→ **RECORDS SHOWN**:
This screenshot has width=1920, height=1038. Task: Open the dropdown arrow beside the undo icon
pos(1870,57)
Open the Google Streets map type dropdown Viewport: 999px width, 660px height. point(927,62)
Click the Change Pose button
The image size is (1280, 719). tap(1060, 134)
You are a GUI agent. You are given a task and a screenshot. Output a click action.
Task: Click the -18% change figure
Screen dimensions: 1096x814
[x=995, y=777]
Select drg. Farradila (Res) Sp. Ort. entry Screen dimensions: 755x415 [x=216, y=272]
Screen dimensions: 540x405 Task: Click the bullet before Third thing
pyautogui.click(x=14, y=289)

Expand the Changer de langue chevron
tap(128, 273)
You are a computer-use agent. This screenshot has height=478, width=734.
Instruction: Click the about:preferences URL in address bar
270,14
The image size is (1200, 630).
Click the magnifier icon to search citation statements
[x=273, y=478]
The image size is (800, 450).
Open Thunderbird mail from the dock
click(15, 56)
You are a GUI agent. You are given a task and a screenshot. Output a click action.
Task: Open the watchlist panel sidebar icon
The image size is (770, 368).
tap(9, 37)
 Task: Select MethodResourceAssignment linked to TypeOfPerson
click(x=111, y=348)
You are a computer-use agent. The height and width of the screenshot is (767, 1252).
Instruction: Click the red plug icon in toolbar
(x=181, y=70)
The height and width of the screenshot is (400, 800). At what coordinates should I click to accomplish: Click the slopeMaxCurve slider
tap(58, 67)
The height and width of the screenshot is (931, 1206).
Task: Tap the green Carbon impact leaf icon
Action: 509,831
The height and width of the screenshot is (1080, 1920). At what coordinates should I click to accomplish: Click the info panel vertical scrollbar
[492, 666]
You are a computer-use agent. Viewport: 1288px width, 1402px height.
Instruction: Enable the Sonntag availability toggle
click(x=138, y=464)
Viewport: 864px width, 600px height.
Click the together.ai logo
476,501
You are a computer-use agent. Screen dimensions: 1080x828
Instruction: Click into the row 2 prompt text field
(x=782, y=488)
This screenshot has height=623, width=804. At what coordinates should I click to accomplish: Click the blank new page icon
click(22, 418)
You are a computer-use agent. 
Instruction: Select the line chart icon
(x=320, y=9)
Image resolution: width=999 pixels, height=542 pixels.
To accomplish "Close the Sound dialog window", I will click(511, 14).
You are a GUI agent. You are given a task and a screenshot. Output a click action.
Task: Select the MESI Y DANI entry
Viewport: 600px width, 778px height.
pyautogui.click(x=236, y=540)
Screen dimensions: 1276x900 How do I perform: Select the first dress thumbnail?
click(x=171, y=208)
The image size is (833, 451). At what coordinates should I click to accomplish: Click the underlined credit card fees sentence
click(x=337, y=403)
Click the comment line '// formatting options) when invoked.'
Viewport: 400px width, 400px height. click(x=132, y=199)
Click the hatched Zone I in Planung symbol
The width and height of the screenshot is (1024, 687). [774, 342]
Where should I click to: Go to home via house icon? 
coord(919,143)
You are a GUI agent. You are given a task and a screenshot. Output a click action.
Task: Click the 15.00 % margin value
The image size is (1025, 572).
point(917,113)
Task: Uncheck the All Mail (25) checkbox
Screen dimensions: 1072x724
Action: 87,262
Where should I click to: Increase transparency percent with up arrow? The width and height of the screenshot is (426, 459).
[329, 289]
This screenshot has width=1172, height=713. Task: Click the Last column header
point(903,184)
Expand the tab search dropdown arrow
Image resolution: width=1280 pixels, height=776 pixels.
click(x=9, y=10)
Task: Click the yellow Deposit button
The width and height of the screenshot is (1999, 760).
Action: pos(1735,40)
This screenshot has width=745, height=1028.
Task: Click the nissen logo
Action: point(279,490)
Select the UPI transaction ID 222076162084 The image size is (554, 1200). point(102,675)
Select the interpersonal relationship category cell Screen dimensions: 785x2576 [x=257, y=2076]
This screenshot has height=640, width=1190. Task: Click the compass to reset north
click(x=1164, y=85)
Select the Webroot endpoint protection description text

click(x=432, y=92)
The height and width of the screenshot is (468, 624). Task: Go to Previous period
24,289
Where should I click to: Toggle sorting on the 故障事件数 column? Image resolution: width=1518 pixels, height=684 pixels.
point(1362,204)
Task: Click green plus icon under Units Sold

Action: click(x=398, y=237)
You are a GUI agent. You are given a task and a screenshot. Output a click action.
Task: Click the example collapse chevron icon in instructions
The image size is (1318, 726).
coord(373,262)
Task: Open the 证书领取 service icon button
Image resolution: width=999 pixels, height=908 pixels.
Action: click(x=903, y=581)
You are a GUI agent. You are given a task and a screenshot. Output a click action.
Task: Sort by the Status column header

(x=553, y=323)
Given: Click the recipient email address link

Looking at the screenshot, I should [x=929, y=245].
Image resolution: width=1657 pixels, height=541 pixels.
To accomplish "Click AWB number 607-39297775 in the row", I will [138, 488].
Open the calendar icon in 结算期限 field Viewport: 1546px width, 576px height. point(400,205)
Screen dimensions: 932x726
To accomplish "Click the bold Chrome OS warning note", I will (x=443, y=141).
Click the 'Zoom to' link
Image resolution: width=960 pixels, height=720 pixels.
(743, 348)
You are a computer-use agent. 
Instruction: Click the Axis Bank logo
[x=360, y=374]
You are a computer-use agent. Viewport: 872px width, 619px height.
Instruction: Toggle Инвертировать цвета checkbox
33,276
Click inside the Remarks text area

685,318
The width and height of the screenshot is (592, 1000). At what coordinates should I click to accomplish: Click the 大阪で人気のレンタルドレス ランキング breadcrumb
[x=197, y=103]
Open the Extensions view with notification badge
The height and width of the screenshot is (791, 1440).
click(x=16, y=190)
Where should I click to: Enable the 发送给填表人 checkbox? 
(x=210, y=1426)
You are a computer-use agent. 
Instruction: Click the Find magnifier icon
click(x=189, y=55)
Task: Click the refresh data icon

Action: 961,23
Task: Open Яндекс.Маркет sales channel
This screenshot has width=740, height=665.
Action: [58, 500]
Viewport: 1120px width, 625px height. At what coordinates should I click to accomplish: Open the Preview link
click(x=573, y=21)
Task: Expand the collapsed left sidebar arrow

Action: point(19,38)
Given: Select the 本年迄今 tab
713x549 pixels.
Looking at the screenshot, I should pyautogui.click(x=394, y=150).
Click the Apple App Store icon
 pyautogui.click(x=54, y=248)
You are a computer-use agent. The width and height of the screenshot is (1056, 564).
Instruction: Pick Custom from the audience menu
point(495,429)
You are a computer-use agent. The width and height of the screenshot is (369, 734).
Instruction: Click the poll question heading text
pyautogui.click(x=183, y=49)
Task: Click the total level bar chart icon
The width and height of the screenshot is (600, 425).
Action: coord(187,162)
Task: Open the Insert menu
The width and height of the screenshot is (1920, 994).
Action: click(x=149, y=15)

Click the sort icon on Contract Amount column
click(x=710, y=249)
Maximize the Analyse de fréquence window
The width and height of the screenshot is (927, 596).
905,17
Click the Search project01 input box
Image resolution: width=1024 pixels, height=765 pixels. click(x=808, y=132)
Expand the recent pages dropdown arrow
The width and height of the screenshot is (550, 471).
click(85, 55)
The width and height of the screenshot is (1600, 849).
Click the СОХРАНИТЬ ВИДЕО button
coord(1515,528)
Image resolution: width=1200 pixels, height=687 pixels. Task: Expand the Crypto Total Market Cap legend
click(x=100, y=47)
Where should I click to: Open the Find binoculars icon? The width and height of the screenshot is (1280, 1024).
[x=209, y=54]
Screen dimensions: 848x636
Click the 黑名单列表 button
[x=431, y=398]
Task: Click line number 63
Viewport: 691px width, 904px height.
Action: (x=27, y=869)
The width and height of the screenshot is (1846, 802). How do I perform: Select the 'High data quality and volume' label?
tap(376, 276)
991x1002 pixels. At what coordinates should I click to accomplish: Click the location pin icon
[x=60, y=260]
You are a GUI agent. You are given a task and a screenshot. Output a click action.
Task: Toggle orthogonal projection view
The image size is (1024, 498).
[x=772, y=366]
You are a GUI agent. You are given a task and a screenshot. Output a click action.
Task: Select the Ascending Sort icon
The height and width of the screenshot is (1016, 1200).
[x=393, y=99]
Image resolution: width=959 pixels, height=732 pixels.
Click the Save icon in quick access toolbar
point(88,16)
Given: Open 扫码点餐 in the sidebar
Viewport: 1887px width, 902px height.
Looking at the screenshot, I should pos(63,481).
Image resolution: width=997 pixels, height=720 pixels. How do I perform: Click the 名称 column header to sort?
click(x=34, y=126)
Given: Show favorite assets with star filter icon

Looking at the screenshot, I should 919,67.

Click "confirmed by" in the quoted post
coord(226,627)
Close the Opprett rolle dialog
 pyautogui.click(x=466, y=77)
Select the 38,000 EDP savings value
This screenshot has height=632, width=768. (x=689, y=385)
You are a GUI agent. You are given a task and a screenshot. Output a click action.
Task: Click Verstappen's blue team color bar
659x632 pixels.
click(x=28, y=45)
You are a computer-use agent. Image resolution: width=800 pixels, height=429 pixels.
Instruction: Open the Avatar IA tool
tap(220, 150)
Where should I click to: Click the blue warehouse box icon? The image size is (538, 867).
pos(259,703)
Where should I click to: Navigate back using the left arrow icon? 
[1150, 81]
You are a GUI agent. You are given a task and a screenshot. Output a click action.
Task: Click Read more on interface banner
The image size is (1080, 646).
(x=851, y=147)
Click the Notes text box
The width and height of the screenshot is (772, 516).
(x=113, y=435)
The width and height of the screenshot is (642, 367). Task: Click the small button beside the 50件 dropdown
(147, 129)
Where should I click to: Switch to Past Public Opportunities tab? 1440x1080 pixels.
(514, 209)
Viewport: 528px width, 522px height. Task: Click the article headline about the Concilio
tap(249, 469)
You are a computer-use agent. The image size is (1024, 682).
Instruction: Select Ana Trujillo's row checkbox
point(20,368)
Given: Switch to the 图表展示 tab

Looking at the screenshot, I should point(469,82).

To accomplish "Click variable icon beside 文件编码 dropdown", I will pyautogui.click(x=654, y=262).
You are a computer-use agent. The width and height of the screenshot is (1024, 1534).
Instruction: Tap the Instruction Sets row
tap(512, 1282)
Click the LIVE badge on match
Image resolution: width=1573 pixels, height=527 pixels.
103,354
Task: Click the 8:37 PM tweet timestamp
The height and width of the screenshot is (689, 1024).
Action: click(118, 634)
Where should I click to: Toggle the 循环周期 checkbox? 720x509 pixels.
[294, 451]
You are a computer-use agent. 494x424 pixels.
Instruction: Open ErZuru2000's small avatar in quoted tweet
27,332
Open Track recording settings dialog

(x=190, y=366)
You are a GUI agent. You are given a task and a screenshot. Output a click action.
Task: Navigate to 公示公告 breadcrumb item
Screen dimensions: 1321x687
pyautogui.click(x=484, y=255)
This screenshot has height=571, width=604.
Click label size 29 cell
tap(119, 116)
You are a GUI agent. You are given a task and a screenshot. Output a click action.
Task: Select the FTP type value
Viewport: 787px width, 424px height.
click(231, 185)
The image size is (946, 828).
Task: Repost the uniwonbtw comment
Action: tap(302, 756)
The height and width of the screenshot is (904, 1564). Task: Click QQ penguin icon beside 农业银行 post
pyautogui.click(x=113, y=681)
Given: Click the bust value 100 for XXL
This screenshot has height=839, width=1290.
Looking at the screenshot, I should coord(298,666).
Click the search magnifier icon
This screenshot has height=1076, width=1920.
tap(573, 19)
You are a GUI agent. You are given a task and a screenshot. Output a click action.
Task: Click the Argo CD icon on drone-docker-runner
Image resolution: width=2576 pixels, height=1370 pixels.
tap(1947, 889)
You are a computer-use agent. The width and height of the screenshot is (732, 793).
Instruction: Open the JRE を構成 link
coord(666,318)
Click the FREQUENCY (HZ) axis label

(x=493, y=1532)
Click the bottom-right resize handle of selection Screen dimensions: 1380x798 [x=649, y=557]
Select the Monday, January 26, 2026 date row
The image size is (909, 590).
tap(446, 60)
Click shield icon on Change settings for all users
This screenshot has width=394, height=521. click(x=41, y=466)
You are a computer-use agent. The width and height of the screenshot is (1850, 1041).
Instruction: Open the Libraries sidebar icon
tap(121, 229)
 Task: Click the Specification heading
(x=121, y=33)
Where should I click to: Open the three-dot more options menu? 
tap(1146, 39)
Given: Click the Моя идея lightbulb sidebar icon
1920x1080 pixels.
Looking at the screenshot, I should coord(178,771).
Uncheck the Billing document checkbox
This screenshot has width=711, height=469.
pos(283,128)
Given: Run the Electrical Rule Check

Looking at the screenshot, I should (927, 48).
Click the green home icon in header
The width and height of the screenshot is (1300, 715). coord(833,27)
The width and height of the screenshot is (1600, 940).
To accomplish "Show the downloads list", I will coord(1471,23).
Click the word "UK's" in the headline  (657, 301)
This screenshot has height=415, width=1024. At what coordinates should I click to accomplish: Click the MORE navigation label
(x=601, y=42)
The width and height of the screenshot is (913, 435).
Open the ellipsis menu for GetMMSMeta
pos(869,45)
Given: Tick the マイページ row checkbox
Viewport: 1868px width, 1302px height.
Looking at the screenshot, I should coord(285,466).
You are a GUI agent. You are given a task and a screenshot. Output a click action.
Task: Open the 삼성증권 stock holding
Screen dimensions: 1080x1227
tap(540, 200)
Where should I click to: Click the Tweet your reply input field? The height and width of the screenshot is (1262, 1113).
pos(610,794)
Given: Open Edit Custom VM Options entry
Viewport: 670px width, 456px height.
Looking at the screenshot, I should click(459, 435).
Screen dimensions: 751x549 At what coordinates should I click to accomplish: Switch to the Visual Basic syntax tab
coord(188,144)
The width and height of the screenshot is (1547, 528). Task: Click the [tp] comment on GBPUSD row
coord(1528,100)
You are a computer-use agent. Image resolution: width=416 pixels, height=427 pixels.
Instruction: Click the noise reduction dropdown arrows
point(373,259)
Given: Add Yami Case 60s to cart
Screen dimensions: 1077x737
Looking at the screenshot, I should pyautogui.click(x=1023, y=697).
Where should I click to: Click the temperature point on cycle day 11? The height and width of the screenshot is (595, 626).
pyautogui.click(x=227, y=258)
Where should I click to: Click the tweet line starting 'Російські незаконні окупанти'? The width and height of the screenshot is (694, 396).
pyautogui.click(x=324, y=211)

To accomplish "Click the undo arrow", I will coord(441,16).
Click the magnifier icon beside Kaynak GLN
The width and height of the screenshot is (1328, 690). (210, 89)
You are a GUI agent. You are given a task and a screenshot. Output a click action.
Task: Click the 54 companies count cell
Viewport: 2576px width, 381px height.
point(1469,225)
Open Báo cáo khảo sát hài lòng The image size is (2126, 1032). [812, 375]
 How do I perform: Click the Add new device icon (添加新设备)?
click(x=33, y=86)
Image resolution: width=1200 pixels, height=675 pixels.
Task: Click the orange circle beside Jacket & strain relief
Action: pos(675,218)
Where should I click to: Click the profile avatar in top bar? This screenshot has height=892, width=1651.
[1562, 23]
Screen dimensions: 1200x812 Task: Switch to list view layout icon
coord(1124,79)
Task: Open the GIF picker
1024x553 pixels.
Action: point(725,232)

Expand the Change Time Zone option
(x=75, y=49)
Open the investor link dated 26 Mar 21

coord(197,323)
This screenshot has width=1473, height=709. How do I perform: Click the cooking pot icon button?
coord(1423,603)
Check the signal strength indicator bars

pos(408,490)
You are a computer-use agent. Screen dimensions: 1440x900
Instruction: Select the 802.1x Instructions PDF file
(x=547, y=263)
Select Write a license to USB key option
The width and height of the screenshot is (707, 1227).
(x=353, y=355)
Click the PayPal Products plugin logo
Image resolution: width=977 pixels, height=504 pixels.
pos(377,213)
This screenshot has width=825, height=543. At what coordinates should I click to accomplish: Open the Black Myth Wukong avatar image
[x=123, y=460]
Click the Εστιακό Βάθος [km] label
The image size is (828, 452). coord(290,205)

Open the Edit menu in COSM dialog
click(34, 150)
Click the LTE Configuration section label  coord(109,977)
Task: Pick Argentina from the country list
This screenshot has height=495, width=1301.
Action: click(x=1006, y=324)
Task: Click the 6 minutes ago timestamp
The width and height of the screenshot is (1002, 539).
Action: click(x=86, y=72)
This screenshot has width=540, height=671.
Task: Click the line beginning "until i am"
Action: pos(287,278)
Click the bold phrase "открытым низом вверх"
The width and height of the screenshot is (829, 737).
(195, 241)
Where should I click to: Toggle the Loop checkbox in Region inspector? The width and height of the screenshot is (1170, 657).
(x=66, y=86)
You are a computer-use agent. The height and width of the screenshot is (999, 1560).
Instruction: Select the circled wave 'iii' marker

→ **TASK**:
Your response should be the lines above from the first to the one containing "The image size is (800, 450).", inclusive, each given exactly.

→ **WRITTEN RESPONSE**:
This screenshot has width=1920, height=1038. Task: Open the dropdown arrow beside the undo icon
pos(1870,57)
Open the Google Streets map type dropdown Viewport: 999px width, 660px height. point(927,62)
Click the Change Pose button
The image size is (1280, 719). tap(1060, 134)
You are a GUI agent. You are given a task and a screenshot. Output a click action.
Task: Click the -18% change figure
Screen dimensions: 1096x814
[x=995, y=777]
Select drg. Farradila (Res) Sp. Ort. entry Screen dimensions: 755x415 [x=216, y=272]
Screen dimensions: 540x405 Task: Click the bullet before Third thing
pyautogui.click(x=14, y=289)

Expand the Changer de langue chevron
tap(128, 273)
You are a computer-use agent. This screenshot has height=478, width=734.
Instruction: Click the about:preferences URL in address bar
270,14
The image size is (1200, 630).
Click the magnifier icon to search citation statements
[x=273, y=478]
The image size is (800, 450).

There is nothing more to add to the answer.